**Directions:** Gather every line below that contains the word "Share", and copy each of those lines in full.

::: Listed entries

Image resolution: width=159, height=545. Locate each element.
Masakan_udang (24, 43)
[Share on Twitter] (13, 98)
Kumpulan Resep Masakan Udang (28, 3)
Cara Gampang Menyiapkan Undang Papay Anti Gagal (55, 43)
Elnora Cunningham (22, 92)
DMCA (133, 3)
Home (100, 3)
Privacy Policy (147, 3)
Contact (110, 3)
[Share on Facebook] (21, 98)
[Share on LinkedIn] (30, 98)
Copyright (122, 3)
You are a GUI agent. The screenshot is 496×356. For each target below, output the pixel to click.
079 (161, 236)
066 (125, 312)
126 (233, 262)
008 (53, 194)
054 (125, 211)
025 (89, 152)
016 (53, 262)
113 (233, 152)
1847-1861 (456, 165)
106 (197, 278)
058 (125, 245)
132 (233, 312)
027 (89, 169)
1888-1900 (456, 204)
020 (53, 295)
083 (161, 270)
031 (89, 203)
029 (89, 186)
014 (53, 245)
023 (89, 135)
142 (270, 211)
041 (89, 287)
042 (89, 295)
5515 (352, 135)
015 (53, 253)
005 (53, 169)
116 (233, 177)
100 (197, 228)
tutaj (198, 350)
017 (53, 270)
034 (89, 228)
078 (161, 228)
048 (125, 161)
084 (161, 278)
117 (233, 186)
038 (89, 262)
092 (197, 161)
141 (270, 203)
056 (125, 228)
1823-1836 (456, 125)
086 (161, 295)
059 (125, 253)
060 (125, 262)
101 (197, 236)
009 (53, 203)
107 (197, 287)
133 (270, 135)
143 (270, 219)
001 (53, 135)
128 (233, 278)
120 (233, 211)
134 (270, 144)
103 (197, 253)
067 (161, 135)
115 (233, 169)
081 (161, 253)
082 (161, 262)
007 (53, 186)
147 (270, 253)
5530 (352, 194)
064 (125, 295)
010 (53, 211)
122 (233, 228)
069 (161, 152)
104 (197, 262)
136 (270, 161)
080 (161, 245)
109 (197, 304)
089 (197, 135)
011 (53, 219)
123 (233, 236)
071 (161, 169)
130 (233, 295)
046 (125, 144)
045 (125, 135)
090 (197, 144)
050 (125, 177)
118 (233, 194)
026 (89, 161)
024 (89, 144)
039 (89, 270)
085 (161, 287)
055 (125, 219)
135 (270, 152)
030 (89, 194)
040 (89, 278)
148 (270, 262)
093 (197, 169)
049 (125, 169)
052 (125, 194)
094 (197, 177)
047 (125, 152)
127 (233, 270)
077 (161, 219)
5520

::::::

**Exercise output:**
[Share on Twitter] (13, 98)
[Share on Facebook] (21, 98)
[Share on LinkedIn] (30, 98)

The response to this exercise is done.